4) Failing to ensure 2 of 2 MHTs reviewed for competency had prior psychiatric experience and were assessed for competency prior to being assigned to patient care:
MHT FS11
Review of MHT FS11's personnel file revealed he was hired on 05/13/11. Review of his application revealed the only documented experience in a health care setting was as a driver of clients to a wellness center.
Review of MHT FS11's "Seclusion & Restraints Competency Check-Sheet" signed by MHT FS11 and DON FS2 on 08/11/11 revealed the column titled "needs improvement" was checked for the following skills: verbalizes understanding of seclusion &/or restraint policy; verbalizes specific guidelines/protocol for initiation of seclusion & restraints; continually checks patient circulation and respirations during and after applying restraints; and verbalizes what measures should be initiated if any distress observed. Further review revealed no documented evidence MHT FS11 was re-educated and assessed as competent for the skills needing improvement.
Review of MHT FS11's "Observation Test" for the observation written exam revealed FS11 scored a 75% (per cent), while hospital policy required an 85% pass rate. Further review revealed no documented evidence MHT FS11 had been re-educated on the observation policy and the test repeated with a pass score of at least 85%.
Review of MHT FS11's entire personnel file revealed no documented evidence that a "Mental Health Tech Competency Checklist" had been completed.
MHT FS12
Review of MHT FS12's personnel file revealed her last employment in health care was in 2003 as a certified nursing assistant in a nursing home. Further review revealed no documented evidence of experience in a psychiatric setting.

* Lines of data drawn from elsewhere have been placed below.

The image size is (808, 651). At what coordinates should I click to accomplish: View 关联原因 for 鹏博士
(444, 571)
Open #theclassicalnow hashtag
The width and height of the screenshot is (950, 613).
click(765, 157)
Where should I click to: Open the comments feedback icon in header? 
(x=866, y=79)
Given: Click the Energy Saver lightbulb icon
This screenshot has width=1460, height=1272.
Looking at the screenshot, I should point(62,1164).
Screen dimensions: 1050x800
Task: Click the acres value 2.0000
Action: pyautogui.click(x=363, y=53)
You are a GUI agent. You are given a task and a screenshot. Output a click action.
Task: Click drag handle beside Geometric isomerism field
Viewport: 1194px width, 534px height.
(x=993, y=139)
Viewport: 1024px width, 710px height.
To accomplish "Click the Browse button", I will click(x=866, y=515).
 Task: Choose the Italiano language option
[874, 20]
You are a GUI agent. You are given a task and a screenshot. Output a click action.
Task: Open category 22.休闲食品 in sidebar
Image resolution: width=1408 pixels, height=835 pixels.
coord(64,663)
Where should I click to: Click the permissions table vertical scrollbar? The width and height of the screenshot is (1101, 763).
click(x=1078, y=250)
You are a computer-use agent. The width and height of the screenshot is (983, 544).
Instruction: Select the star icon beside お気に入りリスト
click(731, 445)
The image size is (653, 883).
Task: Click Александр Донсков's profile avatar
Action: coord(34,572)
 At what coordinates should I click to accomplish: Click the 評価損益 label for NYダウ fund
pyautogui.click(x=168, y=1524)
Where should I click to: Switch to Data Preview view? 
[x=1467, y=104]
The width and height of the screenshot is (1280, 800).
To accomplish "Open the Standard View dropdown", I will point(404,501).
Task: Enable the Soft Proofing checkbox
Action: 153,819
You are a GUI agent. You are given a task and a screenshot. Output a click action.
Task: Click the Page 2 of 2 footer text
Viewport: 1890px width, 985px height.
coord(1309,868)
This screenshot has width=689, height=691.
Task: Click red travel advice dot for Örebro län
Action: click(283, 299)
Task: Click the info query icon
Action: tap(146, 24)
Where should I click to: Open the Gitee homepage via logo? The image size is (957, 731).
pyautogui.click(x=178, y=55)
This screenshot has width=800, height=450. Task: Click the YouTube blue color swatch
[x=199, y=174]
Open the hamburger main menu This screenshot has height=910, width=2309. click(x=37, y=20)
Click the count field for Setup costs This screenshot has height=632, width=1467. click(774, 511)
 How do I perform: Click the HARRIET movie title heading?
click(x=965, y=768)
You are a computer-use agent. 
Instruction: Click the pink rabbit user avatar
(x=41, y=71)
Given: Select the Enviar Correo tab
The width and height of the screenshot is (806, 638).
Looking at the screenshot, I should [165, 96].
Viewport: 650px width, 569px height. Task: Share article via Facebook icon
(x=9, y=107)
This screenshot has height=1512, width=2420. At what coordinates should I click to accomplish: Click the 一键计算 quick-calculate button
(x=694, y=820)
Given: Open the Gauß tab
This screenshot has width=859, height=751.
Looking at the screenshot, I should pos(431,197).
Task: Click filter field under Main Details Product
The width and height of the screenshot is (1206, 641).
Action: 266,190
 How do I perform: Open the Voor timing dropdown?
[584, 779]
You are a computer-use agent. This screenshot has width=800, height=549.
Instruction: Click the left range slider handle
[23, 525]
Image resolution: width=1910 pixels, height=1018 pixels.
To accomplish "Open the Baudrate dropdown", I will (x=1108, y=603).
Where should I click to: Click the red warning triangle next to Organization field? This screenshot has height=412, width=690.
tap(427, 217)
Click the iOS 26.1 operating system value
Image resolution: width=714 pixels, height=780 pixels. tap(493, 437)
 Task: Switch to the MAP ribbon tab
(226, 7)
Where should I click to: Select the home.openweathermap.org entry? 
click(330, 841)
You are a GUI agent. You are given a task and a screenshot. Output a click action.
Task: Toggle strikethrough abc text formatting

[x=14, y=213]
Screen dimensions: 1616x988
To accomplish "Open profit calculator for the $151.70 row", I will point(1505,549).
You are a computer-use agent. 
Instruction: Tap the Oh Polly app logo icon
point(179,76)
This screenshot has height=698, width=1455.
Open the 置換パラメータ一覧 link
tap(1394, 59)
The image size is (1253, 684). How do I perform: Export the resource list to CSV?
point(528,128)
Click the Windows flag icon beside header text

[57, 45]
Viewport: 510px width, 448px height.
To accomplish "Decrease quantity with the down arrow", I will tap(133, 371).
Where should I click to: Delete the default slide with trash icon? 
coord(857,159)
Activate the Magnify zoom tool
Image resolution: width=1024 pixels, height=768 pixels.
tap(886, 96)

Review of MHT FS12's "Mental Health Tech Competency Checklist" revealed FS12 completed a self-assessment and documented that she felt competent to perform all skills. Further review revealed FS12 had never applied or removed restraints, but she documented that she felt competent to perform these skills. Further review revealed no documented evidence that MHT FS12 had been assessed for competency for any of the listed skills. Further review revealed the front page of the checklist was signed by Clinical Coordinator FS3 on 08/11/11 as the evaluator.
Review of the hospital policy titled "Observation Precautions", policy number 8.21a revised 08/11/11 and submitted by Administrator FS1 as the current policy for observation precautions, revealed, in part, "...e. Training: 1. All current employees shall be oriented to the policies that define the responsibilities of patient observation. 2. Within 30 days of employment and when possible, prior to coming in contact with patients, new employees shall receive instructions on these policies and procedures. 3. Documentation shall include the Observation Written Exam with a pass rate of 85%...".
Review of the policy titled "Selection and Hiring of Personnel" no date of approval, review of revision, submitted as the one currently in use revealed..... "Hiring: 11. All new employees (to include both clinical and non-clinical employees) must participate in an orientation program, which will include a general orientation component, as well as a clinical component specifically geared to the job description and role of the applicant within the hospital structure".
Review of Policy 9.8 titled "Competency Assessment", no date of approval, review of revision, submitted as the one currently in use revealed..... "Orientation and Introductory Period: 2. All personnel will be assessed by their designated preceptor while performing required skills for their individual job description in accordance with the appropriate Skills and Inventory and Orientation Checklist. Upon successful completion of the requirements of these documents, the employee's orientation and introductory period shall be deemed complete".